Tomb of Annihilation: Episode 27

Alan MacPherson
DM’s Apprentice
Published in
12 min readNov 16, 2019

You can usually sense the desire of your players. My players were eager to reach the end of the adventure. They’d been in this big dungeon for a long time in the real world. Being in tune with your players’ desires can help you understand what’s important for the next encounter. If getting stuck in some puzzle would kill the momentum, then it can be beneficial to do some hand-waving and keep the pace going.

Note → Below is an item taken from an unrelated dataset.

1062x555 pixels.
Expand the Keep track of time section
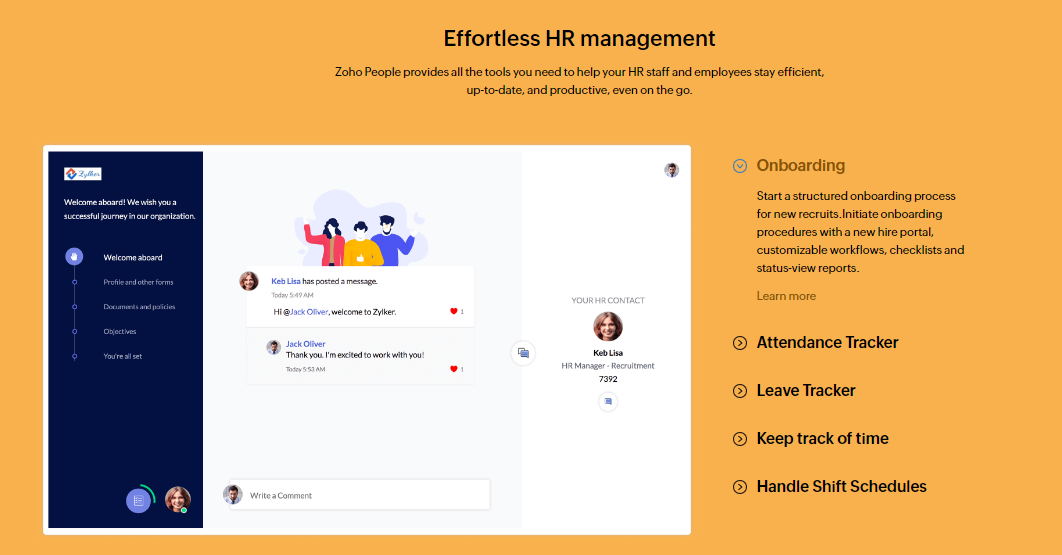point(740,439)
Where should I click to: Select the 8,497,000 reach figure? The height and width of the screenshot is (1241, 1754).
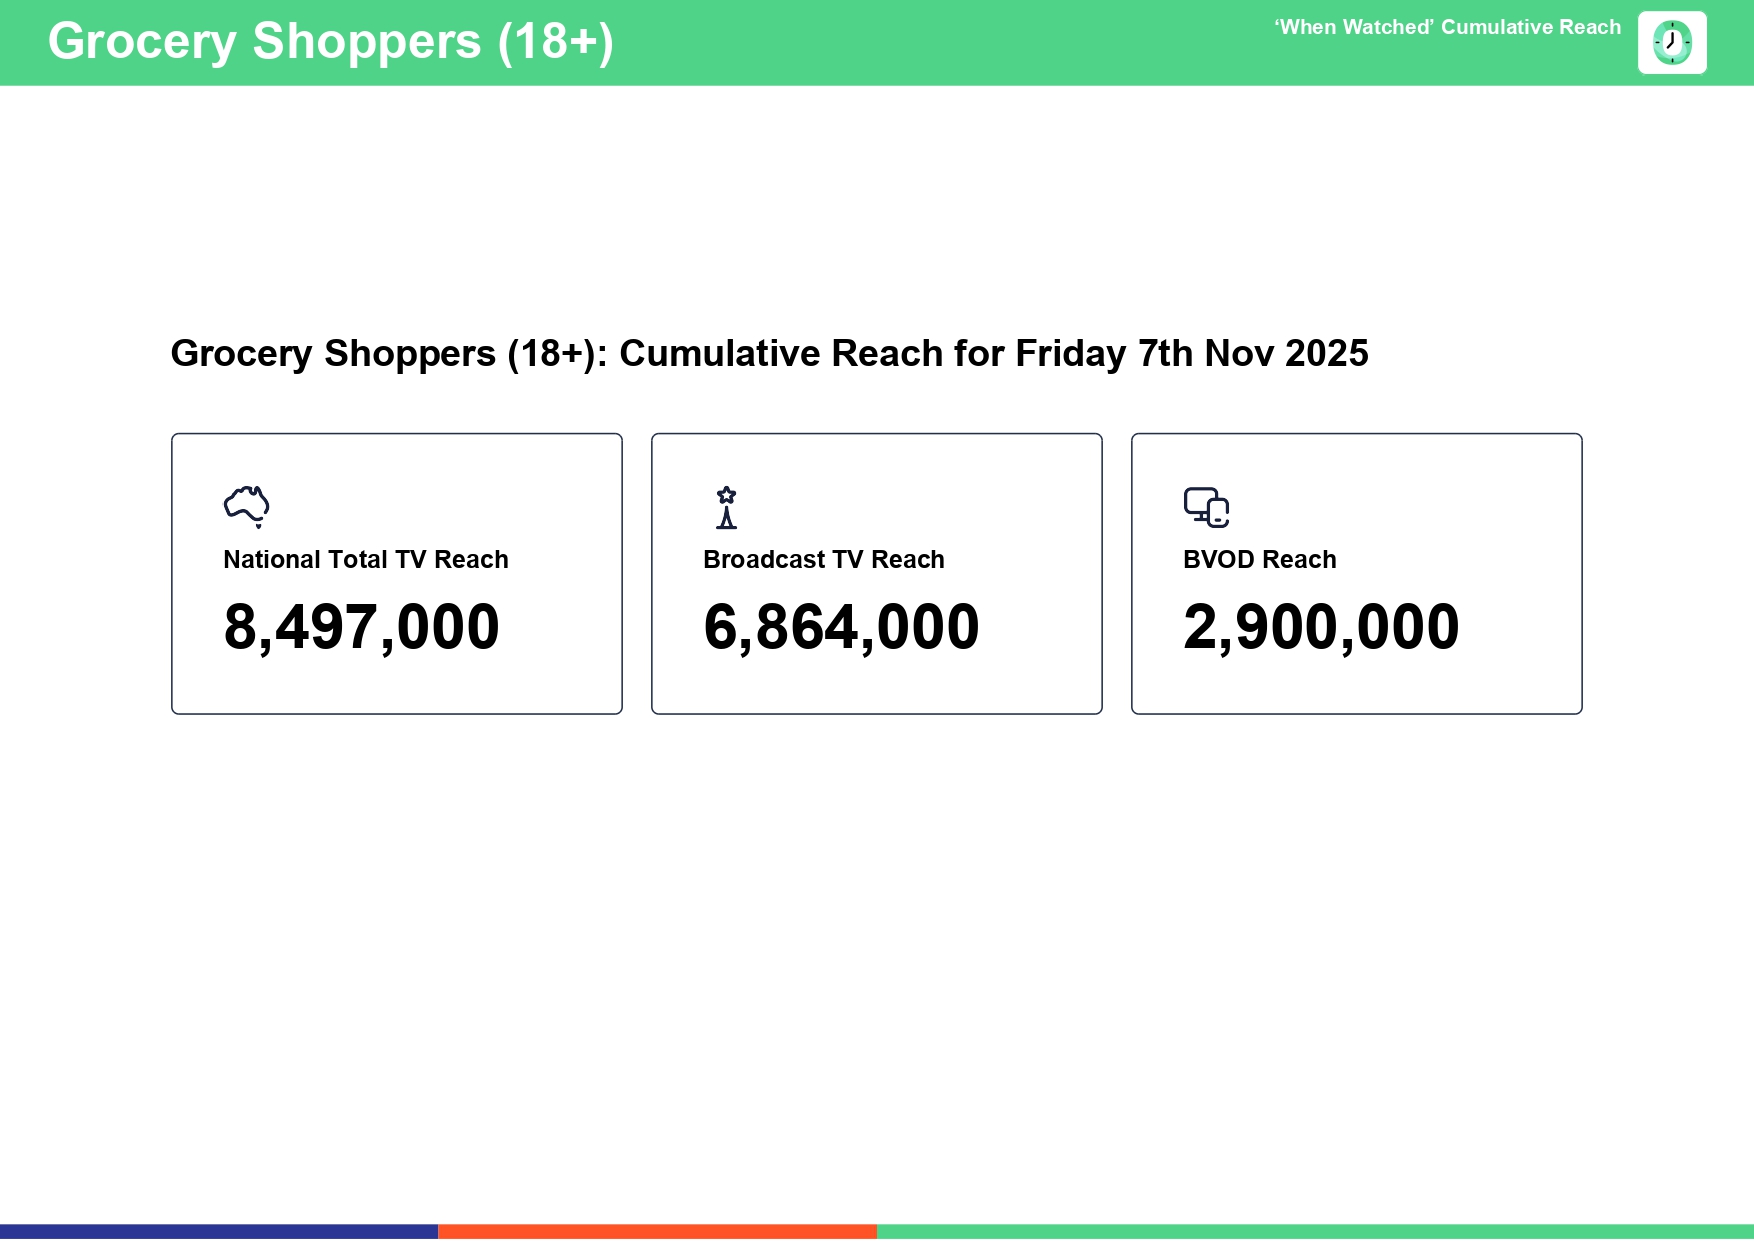(361, 627)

You might lose some interesting encounters, but if those encounters wouldn’t be fun for the group anyway, then no harm was done.

The Party:

(Jon) Alathar, inhabited by Shagambi — Half-Elf Bard
(Terry) Harden, inhabited by Unkh— Dwarf Barbarian
(Matt) Hexton, inhabited by I’jin — Gnome Wizard
(Stacy) Torven, inhabited by Wongo — Lizardfolk Monk/Druid

The Path:

Tomb of the Nine Gods — Gears of Hate

“For lo, all the days of man are as a leaf that is fallen and as the grass that withereth.”

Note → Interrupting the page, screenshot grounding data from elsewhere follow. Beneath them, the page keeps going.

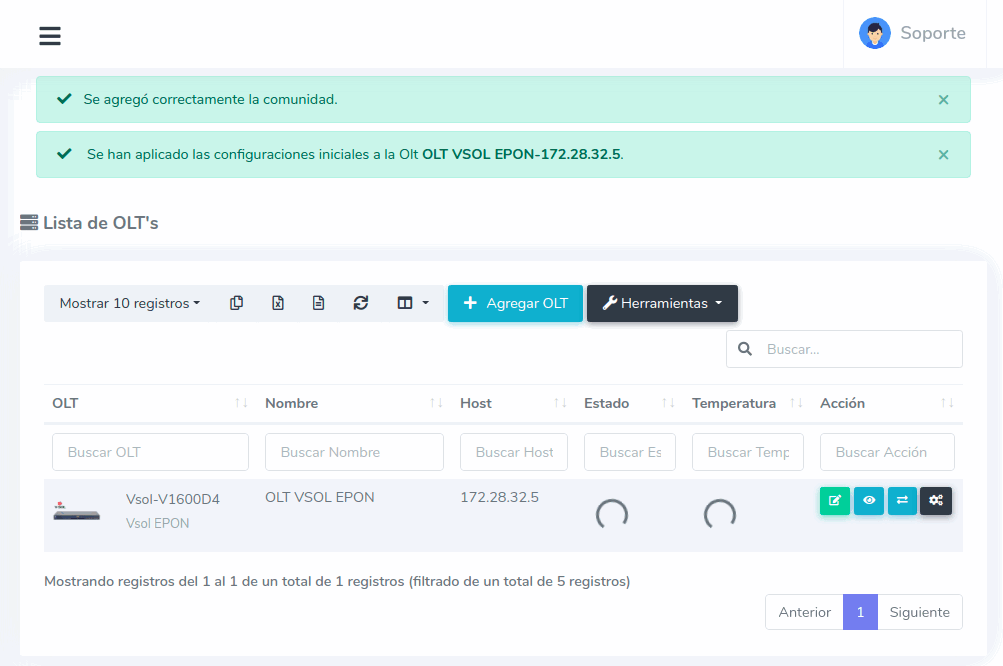Click the copy table icon
The height and width of the screenshot is (666, 1003).
point(236,303)
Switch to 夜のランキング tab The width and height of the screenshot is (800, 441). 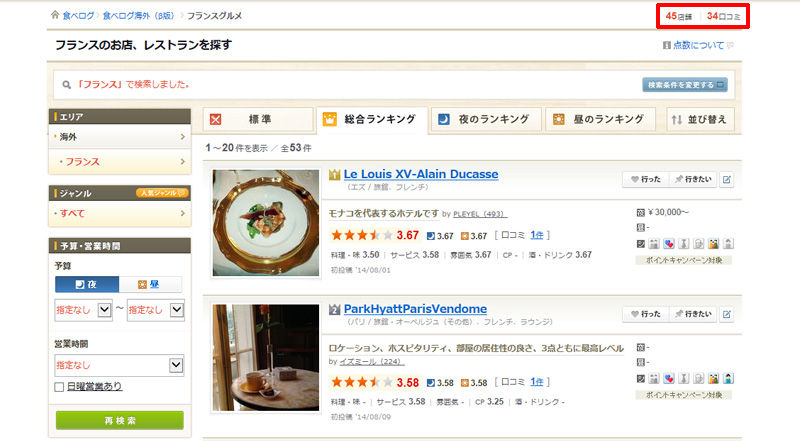(485, 119)
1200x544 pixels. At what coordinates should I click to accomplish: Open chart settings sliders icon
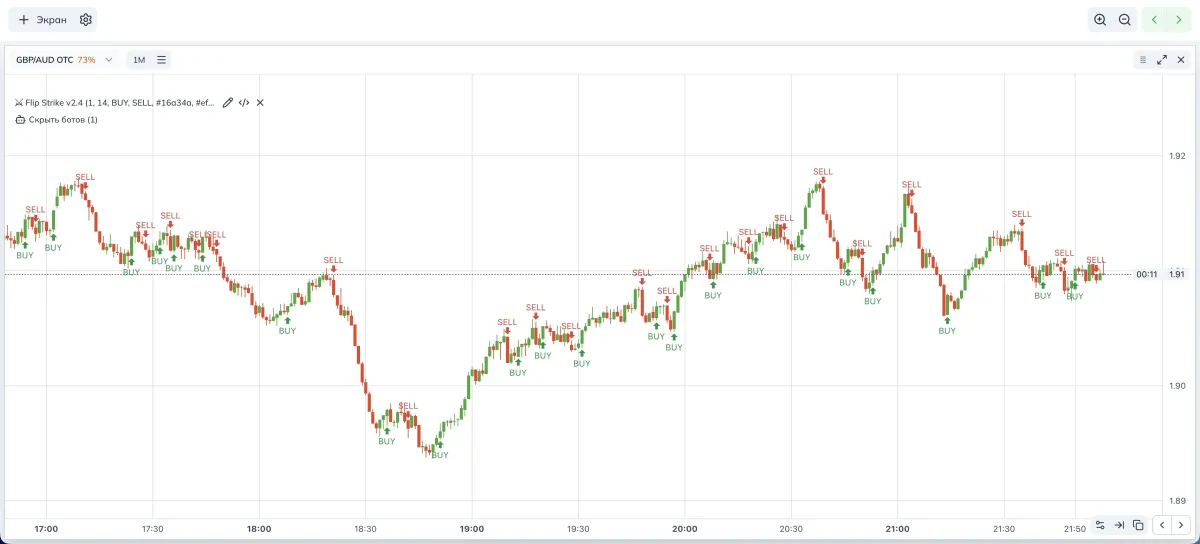tap(1100, 525)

Marion Zimmer Bradley — The Mists of Avalon

Discovering a secret passageway that safely connected almost the whole tomb was a fortuitous boon. Before descending one level to the bottom of the staircase though, they decided to head back up and see if this secret passageway uncovered any hidden gems. Most levels didn’t, except for the second level.

A robed zombie wearing a bronze mask, surrounded by disembodied hands.
Withers sometimes needed a hand with his paperwork.

On that level, the party exited the stairway to find a small hallway with two doors that they hadn’t seen before. One was loud with what sounded like mechanical machinery behind it, while the other was serene and silent. They opted to check the quiet room first.

Candles dimly illuminated a cluttered office. A skeletal songbird rasped at the group from a filthy cage in one corner. Anatomical drawings sketched in charcoal hung on the wall behind a writing desk. Seated in a chair was the shrivelled corpse of a humanoid wearing moldy robes and a bronze mask sculpted to look like a frowning visage. Around the figure’s neck hung a black, skull-shaped amulet. A number of severed hands crawled on the desk and floor around him.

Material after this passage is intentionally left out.